Benign prostatic hyperplasia (BPH) is the most common prostatic disorder in intact male dogs and results from androgenic stimulation or an altered androgen:estrogen ratio. It is not known why some males are affected and others are not. In some dogs, hyperplasia may begin as early as 2.5 years of age and, after 4 years of age, cystic hyperplasia tends to develop. Clinical signs may be absent, but persistent or intermittent hematuria, hemospermia, and/or hemorrhagic preputial discharge are most commonly reported.
The diagnosis is suggested by physical and historical findings and by a nonpainful, symmetrically enlarged prostate. Radiology can confirm prostatomegaly (see photo). Ultrasonography should show diffuse, relatively symmetric involvement with multiple, diffuse, cystic structures. Cytologic examination of massage or ejaculate specimens reveals hemorrhage with mild inflammation without evidence of sepsis or neoplasia. Definitive diagnosis is only possible by biopsy.

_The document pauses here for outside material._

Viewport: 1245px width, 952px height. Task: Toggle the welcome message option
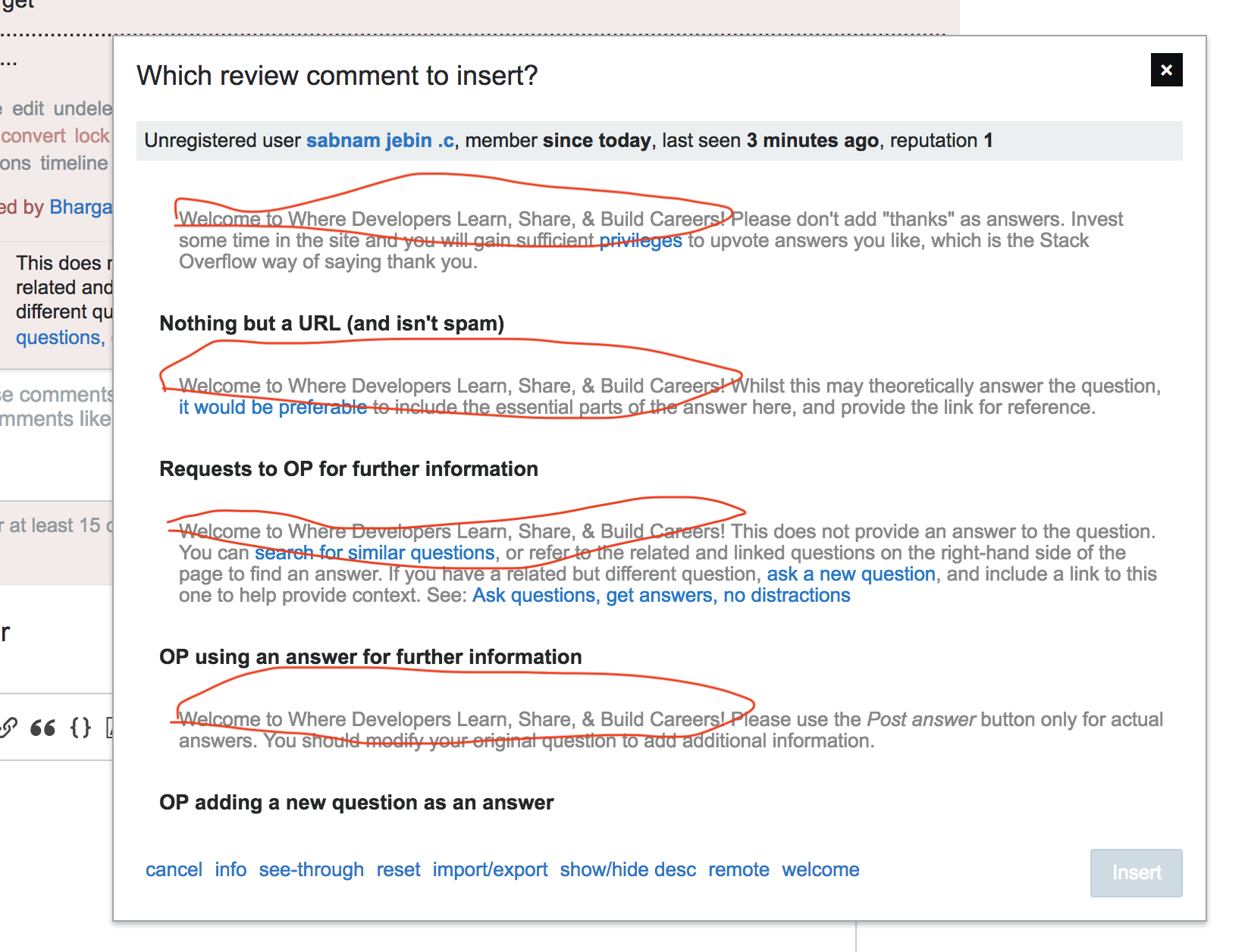(x=820, y=869)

Castration is the treatment of choice in male dogs not intended for breeding and/or showing. With castration, prostatic involution is usually evident within a few weeks and is often complete in several months.
For males intended for breeding and/or showing, medical therapy with finasteride is effective. Finasteride blocks the action of 5 alpha-reductase, an enzyme that converts testosterone to dihydrotestosterone. Dihydrotestosterone is the biologically active hormone that promotes prostatic hyperplasia in both people and dogs. Giving finasteride at 1 mg/kg/day, PO, for 16–21 weeks, to laboratory Beagles resulted in a 50%–70% reduction in prostatic hypertrophy with no negative effect on semen quality. Lower dosages of finasteride (0.1 mg/kg/day, PO, for 16 weeks) reduced hypertrophied prostate volume by 43%, resolved clinical signs, reduced dihydrotestosterone concentration by 58%, maintained normal testosterone levels, and had no deleterious effect on semen quality, fertility, or libido in a group of nine dogs with prostatic hypertrophy. However, prostatic hypertrophy returns if finasteride administration is discontinued. The low dosage (0.1–0.5 mg/kg) of finasteride correlates to convenient dosing of one 5-mg capsule/day for dogs weighing 10–50 kg.
Osaterone acetate is a testosterone analogue available in Europe with potent antiandrogenic activity. Osaterone administered to dogs with clinical signs of BPH at a dosage of 0.25 mg/kg, PO, once daily resulted in resolution of clinical signs in about 50% of dogs within 14 days. Semen quality and fertility are not adversely affected and in some cases may improve. A subcutaneous implant containing the GnRH agonist deslorelin is available in Europe, Australia, and New Zealand is labeled for reversible castration in male dogs. With no testosterone available, dihydrotestosterone cannot be produced, and the prostate gland volume decreases by up to 60%. Deslorelin must be administered every 6–12 months, depending on the formulation used (4.7 mg implant vs 9.4 mg implant) Unlike finasteride and osaterone, spermatogenesis and fertility are arrested during the implant's period of activity.
Magnetic resonance-guided ultrasonic ablation has been used on a limited number of dogs with BPH (n=3) and demonstrated some success. An MRI-compatible transurethral device incorporating a tubular transducer array with dual 120° sectors was used to ablate canine prostate tissue for 6-–18 minutes. Ablated prostate regions demonstrated complete apparent resorption of ablated tissue, with formation of cystic regions containing fluid within 31 days. The authors did not comment on the effect of this treatment on fertility. However, pulsed electromagnetic field therapy was administered to 20 dogs with BPH at a rate of 5 minutes twice a day for 3 weeks. Pulsed electromagnetic field therapy resulted in a significant reduction in prostatic volume without altering semen quality, testosterone concentrations, or libido.